On était à la fin de mai ; Delphine et Séverin se mariaient ; ils sentaient leur poitrine trop petite.

Ils avaient invité leurs parents les plus proches. Victorine, mariée depuis peu, était là avec son homme et un bébé de trois mois ; Auguste et sa femme avaient également leurs deux petits ; on avait laissé ces enfants aux Pelleteries où avait lieu la noce. Les Pitaud, qui aimaient Delphine, n’étaient pas regardants ; ils prêtaient leur grange, une grange très vaste, construite pour battre au fléau, et même, ils fournissaient presque toute la vaisselle.

Le père Loriot et Frédéric étaient aussi à la noce de leur valet, mais la Louise était restée aux Marandières à cause du vieux.

En plus de ces gens, il y avait toute la parenté de la mariée et les camarades.

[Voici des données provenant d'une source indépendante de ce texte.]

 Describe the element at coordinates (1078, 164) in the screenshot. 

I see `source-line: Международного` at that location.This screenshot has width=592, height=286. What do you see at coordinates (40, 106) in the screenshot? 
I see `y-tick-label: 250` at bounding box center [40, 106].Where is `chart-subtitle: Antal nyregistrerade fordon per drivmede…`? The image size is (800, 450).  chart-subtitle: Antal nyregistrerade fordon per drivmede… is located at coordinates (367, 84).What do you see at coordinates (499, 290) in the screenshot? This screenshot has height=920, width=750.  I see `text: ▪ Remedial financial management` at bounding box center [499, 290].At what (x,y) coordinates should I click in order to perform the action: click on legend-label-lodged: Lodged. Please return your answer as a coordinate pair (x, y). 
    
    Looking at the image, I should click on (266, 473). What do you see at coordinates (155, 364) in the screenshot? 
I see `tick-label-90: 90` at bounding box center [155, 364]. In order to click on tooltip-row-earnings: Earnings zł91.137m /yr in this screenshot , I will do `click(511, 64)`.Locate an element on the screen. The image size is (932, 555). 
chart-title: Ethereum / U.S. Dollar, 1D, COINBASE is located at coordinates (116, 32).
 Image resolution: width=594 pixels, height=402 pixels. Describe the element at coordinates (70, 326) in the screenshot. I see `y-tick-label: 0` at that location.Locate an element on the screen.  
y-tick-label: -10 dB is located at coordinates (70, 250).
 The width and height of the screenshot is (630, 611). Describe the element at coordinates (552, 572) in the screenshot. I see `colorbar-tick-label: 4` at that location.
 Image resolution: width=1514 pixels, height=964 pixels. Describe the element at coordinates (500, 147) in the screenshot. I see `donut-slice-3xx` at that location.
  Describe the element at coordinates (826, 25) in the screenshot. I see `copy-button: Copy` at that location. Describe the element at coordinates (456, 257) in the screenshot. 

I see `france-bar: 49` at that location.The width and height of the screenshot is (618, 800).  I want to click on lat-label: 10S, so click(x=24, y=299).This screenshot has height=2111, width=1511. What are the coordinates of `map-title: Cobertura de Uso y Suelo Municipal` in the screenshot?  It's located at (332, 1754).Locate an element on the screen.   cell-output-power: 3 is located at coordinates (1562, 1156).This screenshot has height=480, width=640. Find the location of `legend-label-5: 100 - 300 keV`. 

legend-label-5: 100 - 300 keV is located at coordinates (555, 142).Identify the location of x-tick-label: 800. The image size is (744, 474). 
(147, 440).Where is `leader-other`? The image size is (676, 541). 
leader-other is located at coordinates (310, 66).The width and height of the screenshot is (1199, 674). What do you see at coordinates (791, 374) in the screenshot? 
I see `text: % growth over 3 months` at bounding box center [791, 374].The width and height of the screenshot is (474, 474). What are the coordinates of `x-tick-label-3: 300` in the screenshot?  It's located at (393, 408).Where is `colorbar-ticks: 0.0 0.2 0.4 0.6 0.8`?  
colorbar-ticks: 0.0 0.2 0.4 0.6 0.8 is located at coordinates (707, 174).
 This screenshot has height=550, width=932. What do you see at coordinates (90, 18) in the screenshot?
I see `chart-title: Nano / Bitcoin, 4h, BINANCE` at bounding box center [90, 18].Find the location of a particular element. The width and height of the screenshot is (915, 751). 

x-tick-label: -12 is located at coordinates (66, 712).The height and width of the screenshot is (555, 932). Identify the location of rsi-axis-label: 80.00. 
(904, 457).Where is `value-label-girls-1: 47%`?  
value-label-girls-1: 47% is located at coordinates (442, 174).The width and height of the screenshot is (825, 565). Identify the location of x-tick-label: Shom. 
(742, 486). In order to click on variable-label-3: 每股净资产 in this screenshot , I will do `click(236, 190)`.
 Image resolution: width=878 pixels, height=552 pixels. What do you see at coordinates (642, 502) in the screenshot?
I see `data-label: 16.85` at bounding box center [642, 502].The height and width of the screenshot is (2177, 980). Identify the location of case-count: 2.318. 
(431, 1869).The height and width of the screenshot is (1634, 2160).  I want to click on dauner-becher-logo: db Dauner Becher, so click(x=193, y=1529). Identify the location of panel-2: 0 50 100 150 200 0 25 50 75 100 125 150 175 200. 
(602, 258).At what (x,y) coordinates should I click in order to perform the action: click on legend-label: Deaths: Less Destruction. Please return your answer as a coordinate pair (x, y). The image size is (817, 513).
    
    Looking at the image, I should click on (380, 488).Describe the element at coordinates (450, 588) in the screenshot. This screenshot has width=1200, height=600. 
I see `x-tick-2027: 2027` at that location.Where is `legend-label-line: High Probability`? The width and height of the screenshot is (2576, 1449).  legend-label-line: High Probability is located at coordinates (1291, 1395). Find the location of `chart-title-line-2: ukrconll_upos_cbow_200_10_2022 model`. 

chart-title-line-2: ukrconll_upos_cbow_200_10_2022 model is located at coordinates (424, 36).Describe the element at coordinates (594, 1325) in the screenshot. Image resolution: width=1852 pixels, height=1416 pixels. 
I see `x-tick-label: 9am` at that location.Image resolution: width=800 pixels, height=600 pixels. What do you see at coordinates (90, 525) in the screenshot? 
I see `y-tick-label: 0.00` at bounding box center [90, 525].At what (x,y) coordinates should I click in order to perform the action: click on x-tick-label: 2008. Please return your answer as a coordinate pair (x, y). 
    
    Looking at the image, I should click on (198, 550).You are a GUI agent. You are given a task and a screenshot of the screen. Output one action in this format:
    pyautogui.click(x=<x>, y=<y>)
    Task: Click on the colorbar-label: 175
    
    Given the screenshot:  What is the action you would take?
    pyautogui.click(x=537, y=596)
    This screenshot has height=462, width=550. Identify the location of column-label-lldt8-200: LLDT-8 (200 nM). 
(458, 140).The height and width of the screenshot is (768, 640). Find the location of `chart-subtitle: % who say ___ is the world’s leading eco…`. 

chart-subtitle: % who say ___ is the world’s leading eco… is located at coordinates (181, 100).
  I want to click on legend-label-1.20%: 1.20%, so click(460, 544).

Séverin avait invité quatre valets du pays, entre autres Gustinet, l’ancien petit berger mangeur de fromage sec. Ils donnaient le bras à des filles cossues qui avaient été les amies de Delphine, au temps où elle était meunière. Elles étaient fières, ces filles, et ne parlaient qu’entre elles, dédaignant ces gens de rien qu’elles consentaient à accompagner ; mais dans le fond de leur cœur, elles étaient jalouses de la mariée si fraîche sous sa coiffe neuve et si élancée dans sa pauvre petite robe de lainage gris à trois francs l’aune.

Séverin, lui, avait fait faire son costume de noce à Bressuire, chez le tailleur. Il n’avait jamais, avant ce jour, porté de veston ; mais comme celui-ci était bien fait et ne le gênait pas aux entournures, il marchait avec aisance, étant droit d’ailleurs comme un jet de châtaigneraie.

On venait de sortir de l’église ; il était onze heures, et l’on se hâtait vers les Pelleteries. Gustinet chantait une chanson au refrain très drôle et très compliqué qu’on avait grand’peine à reprendre ; ceux qui se trompaient disaient de grosses bêtises ; c’était la beauté de la chanson ; beaucoup se trompaient exprès ; on riait. En passant devant les villages, un accordéon manié par un adolescent bossu bégayait une marche lente ; les femmes, s’essayant à prendre le pas, faisaient des enjambées longues comme des glissades et leurs genoux se dessinaient sous leurs jupes tendues.

On arriva à onze heures et demie. Victorine et Louise, la femme d’Auguste, se précipitèrent vers la maison ; les seins leur faisaient mal et elles avaient grand’hâte de faire téter les petits. Les autres se dirigèrent vers la grange où la table était dressée ; la place de la mariée était marquée par un drap fixé au mur et sur lequel on avait épinglé des roses.

Tout le monde avait faim ; on mangea vite la soupe et les poules bouillies. Le musicien, au bout de la table, eut la charge de faire manger les enfants ; mais ils prirent tant de soupe et mordirent à si belles dents dans la miche, qu’ils furent vite rassasiés ; ils le regrettèrent bien quand ils virent qu’on apportait des poulets rôtis et des plats de viande de boucherie.

Le bossu, lui, avait l’expérience des bonnes choses ; il faisait souvent des noces, et il y prenait toujours un plaisir énorme. Il ne buvait point au premier repas, parce que les musiciens qui s’enivrent dès le matin ne sont pas beaucoup recherchés. Il ne buvait pas, mais il mangeait ; pas de pain, très peu de pain : une croûte, toujours la même, qu’il tortillait entre ses doigts maigres et dont il grignotait le bout, très souvent pour faire illusion ; pas beaucoup de sauce non plus, mais de la viande, de la bonne viande bien grasse, d’épais morceaux qu’il happait vivement sans mâcher. La distraction des autres lui était propice, et il aimait la fin bruyante des repas ; il gardait pour ce moment-là de belles tranches qui touchaient partout dans sa bouche ; il s’en mettait jusqu’à la gorge ; ses yeux lestes viraient d’inquiétude et de contentement.